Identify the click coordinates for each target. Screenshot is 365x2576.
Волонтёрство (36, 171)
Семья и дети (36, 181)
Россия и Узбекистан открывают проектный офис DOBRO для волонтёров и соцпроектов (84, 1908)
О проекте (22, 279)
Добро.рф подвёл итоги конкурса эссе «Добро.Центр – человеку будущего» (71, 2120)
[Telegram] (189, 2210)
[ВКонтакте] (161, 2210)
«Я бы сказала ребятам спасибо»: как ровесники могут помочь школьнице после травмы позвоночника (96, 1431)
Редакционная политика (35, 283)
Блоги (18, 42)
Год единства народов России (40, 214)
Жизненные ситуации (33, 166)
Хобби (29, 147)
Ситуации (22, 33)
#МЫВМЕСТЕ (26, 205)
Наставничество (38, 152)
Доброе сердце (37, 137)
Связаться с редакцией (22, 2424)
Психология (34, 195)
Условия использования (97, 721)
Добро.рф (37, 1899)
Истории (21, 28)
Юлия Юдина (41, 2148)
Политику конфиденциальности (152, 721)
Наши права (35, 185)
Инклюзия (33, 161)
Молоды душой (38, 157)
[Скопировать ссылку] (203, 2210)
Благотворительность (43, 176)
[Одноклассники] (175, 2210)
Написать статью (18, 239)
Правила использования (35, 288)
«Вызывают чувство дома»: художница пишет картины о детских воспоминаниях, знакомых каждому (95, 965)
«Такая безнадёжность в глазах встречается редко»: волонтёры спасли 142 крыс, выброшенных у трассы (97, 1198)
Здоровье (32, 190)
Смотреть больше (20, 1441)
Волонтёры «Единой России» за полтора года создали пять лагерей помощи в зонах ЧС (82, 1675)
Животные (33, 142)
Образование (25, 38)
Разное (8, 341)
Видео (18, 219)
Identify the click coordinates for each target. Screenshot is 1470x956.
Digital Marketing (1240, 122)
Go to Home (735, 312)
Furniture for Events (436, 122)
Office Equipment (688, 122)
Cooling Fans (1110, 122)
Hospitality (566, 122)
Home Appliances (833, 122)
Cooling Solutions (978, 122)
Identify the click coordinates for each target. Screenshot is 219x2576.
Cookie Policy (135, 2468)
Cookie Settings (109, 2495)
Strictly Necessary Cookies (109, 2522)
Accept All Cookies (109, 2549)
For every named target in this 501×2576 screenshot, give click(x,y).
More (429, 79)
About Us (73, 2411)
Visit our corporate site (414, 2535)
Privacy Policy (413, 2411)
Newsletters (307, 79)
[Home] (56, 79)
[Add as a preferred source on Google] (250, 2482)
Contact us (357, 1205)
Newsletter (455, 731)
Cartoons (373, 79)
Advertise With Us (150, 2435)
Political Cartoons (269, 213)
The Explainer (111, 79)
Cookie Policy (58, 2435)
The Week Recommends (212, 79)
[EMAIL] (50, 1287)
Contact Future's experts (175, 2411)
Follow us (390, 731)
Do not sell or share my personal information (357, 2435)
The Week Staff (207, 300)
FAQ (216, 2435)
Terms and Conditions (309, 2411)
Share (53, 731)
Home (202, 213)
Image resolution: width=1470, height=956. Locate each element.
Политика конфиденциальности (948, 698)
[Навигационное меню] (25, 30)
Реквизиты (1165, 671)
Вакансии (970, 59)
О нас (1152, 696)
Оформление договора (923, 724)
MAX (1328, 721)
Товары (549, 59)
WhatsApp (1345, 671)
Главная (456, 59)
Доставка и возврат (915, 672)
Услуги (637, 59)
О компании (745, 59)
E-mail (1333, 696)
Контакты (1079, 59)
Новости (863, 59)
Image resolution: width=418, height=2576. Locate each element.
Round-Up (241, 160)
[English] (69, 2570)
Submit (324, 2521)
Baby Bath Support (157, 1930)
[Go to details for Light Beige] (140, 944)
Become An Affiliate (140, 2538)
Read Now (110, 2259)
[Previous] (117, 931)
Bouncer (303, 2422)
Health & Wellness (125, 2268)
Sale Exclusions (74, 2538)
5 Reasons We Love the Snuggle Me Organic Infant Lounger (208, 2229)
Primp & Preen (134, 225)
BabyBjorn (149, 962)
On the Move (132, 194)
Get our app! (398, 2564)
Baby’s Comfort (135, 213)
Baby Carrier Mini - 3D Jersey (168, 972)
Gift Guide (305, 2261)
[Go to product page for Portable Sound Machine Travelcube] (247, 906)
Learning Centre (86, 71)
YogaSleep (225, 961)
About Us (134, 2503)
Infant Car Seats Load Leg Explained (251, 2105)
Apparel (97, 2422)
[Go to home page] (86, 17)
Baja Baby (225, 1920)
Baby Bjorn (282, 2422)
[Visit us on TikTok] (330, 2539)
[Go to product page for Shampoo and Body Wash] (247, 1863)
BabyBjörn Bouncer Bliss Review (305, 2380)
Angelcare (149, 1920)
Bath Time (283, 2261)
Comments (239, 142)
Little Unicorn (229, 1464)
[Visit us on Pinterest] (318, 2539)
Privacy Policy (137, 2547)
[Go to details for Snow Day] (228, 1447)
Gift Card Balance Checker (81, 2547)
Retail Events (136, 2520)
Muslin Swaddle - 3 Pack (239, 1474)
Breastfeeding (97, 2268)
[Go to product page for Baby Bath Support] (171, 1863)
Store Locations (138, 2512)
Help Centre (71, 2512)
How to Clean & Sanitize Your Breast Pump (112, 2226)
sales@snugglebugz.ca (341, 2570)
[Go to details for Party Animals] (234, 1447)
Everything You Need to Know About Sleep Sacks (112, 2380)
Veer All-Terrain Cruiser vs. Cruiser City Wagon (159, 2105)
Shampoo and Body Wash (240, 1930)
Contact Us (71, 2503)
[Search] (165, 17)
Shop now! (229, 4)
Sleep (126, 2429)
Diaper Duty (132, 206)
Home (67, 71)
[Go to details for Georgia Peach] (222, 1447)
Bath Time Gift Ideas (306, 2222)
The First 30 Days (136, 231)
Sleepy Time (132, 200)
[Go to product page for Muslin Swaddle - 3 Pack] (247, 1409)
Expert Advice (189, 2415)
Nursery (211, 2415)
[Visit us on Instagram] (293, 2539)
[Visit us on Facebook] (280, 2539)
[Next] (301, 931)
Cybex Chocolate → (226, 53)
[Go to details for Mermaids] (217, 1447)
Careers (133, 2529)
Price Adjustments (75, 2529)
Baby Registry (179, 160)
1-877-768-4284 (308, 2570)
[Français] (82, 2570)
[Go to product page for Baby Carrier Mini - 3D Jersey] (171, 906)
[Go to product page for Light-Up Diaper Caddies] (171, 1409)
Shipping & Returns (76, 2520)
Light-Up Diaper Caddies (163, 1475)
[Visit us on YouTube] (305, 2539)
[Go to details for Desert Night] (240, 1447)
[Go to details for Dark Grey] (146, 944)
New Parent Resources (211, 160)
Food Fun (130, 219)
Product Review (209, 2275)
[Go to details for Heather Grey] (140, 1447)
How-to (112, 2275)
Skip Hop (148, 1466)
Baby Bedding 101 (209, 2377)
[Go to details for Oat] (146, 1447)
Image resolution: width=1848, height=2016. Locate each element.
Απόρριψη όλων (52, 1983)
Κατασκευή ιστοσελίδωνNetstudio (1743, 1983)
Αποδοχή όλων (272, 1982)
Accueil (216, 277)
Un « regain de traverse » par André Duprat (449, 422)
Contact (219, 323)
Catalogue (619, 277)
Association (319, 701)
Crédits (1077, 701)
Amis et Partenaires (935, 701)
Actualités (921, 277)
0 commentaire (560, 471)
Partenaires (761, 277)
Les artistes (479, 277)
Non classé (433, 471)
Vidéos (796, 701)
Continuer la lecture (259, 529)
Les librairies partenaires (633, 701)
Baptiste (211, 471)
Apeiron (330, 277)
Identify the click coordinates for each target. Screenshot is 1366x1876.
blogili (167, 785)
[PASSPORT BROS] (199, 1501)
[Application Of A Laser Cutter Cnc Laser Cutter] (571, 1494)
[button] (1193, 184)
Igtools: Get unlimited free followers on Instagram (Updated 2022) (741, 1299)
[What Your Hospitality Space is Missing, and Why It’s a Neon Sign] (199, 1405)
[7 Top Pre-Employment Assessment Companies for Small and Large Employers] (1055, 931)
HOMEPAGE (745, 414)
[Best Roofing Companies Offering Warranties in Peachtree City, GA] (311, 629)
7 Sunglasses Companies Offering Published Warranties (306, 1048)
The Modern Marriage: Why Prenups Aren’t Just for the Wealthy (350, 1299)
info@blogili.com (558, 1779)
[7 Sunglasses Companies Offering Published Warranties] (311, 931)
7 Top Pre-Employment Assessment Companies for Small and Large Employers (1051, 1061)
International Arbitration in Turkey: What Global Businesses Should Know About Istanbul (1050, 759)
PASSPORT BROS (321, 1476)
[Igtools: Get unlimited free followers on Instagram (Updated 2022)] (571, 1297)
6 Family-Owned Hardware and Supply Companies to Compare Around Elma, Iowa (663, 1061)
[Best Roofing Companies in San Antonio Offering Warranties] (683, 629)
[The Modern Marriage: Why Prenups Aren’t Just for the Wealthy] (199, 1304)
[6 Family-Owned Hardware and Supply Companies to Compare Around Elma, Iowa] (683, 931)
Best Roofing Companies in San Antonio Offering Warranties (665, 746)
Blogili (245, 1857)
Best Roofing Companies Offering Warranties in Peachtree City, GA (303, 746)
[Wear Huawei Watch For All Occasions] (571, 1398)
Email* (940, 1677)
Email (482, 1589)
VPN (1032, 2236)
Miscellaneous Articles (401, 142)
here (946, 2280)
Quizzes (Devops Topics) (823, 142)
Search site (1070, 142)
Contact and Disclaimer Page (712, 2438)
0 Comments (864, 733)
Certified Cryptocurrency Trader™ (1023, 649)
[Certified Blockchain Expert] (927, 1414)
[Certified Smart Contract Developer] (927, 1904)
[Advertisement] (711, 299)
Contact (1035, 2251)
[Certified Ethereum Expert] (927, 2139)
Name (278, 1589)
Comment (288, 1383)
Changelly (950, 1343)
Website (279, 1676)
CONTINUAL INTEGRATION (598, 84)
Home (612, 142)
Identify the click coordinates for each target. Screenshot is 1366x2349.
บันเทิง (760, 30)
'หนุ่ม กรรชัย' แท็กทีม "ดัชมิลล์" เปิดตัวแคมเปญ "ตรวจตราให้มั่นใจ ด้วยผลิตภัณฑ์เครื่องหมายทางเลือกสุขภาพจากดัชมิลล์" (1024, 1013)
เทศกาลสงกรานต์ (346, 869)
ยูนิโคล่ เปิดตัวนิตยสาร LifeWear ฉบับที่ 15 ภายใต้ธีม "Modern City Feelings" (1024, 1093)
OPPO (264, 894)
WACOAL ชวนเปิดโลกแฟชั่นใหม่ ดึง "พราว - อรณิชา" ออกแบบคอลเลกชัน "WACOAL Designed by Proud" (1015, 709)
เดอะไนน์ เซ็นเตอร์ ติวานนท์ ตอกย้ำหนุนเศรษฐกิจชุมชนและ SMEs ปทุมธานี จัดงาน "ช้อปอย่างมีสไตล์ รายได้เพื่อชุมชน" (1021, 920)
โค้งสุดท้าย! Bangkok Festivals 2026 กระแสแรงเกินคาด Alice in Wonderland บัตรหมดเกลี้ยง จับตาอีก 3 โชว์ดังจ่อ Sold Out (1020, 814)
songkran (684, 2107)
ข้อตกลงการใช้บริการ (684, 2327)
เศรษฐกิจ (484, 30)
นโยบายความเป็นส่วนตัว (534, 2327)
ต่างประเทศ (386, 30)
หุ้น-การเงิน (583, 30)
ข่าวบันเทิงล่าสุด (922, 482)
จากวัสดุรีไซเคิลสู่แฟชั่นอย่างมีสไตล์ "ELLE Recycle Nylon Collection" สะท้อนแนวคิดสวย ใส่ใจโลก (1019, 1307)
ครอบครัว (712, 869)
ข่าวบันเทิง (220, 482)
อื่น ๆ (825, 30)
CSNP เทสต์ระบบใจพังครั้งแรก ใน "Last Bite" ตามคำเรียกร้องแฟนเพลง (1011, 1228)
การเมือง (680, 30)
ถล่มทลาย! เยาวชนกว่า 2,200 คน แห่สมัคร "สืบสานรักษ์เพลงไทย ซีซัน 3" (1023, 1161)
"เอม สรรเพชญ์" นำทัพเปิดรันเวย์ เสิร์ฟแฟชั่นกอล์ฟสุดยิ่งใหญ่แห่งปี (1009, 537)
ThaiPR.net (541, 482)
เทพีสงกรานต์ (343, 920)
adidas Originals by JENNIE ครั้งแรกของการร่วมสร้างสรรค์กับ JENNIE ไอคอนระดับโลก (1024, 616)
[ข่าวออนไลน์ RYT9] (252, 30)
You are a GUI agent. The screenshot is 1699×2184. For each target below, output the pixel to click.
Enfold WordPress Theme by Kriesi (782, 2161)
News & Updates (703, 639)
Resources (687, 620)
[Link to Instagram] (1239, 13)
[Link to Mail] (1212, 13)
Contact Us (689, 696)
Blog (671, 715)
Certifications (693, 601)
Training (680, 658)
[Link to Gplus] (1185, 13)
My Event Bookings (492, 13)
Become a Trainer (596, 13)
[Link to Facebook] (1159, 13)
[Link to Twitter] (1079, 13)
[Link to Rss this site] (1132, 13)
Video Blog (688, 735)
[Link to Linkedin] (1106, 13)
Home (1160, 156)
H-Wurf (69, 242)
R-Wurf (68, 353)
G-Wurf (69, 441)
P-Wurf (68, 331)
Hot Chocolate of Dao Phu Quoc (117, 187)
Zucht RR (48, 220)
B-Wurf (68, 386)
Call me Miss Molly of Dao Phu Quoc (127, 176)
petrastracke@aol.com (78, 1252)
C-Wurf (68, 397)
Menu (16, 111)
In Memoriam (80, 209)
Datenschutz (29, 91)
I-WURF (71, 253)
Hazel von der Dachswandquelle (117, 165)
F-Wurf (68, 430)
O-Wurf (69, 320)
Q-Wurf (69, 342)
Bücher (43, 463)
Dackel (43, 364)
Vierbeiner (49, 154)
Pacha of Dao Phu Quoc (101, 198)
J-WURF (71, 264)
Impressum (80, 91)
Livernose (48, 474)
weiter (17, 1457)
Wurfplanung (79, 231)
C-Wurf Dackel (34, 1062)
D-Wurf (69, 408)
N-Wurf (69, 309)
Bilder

§ Work task: A word-for-word copy of the entries, from the first line through the line containing "каждому (95, 965)", is the whole answer.

§ Reply:
Identify the click coordinates for each target. Screenshot is 365x2576.
Волонтёрство (36, 171)
Семья и дети (36, 181)
Россия и Узбекистан открывают проектный офис DOBRO для волонтёров и соцпроектов (84, 1908)
О проекте (22, 279)
Добро.рф подвёл итоги конкурса эссе «Добро.Центр – человеку будущего» (71, 2120)
[Telegram] (189, 2210)
[ВКонтакте] (161, 2210)
«Я бы сказала ребятам спасибо»: как ровесники могут помочь школьнице после травмы позвоночника (96, 1431)
Редакционная политика (35, 283)
Блоги (18, 42)
Год единства народов России (40, 214)
Жизненные ситуации (33, 166)
Хобби (29, 147)
Ситуации (22, 33)
#МЫВМЕСТЕ (26, 205)
Наставничество (38, 152)
Доброе сердце (37, 137)
Связаться с редакцией (22, 2424)
Психология (34, 195)
Условия использования (97, 721)
Добро.рф (37, 1899)
Истории (21, 28)
Юлия Юдина (41, 2148)
Политику конфиденциальности (152, 721)
Наши права (35, 185)
Инклюзия (33, 161)
Молоды душой (38, 157)
[Скопировать ссылку] (203, 2210)
Благотворительность (43, 176)
[Одноклассники] (175, 2210)
Написать статью (18, 239)
Правила использования (35, 288)
«Вызывают чувство дома»: художница пишет картины о детских воспоминаниях, знакомых каждому (95, 965)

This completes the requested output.